Batteries made with sodium sulfate and more

   On a site pointed out to me I found a dissertation on lead-acid batteries and common "additives" thereto. It seems Interstate puts, or has put, sodium sulfate and additional innovative features into a "top of the line" lead-acid battery, the Optima: http://landiss.com/battery.htm
   It would seem that sodium sulfate is known to the battery companies after all!

   Other features of the Optima are silver (silver oxide?) in the plates, known to improve plate conductivity but not cheap, and plates made from spiral sheets, also to lower resistance. (more total plate surface area?) This last 'innovation' is ironic, as the original lead-acid battery, invented in 1860 by Gaston Planté, had spiral plates.
   The site said the internal resistance of the Optima is just 3 milli-ohms, but it failed to say what a more typical figure might be.

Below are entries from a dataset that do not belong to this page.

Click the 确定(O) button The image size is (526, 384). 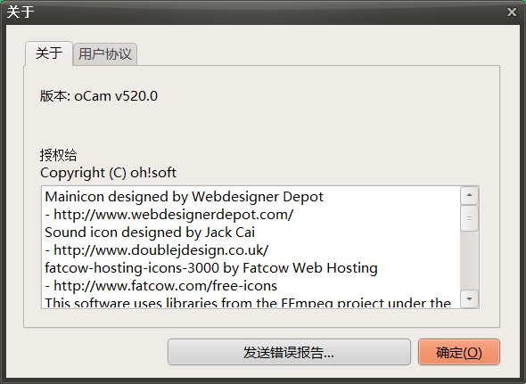(x=459, y=352)
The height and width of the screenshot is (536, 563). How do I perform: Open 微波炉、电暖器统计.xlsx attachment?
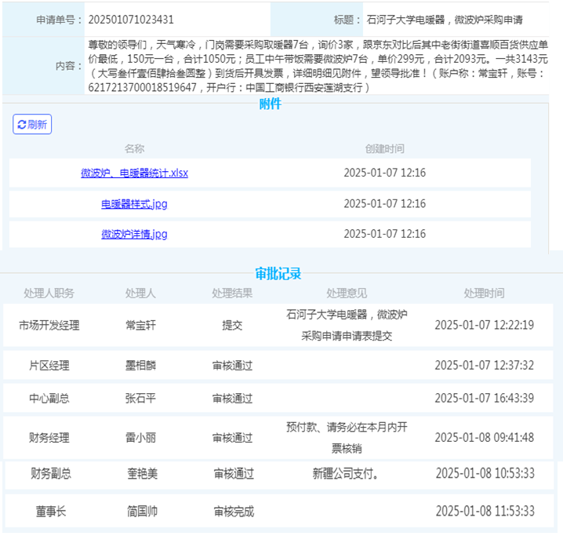(x=134, y=173)
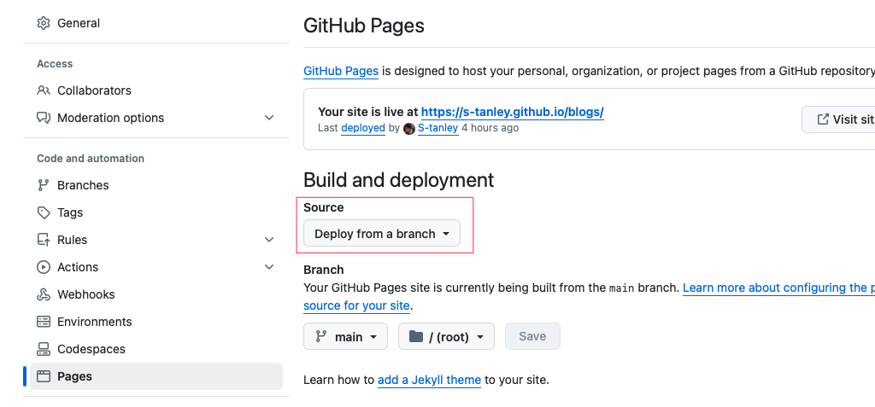
Task: Go to Moderation options in sidebar
Action: click(110, 118)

   Later, at Canadian Electric Vehicles I was told that they had used some Optima prototype batteries and that they had lasted five years of continuous EV use instead of the usual one to 1.5 years. Then they weren't available. Then they finally got more, but now they only last 1 to 1.5 years. My guess is that the sodium sulfate was only in the early ones.

   There's another parallel to this that my car has just reminded me of: stainless steel mufflers, I've heard, will last the life of the car. But I understand nobody sells stainless steel mufflers, even for a higher price - they'd rather sell you ones that will rust out every few years.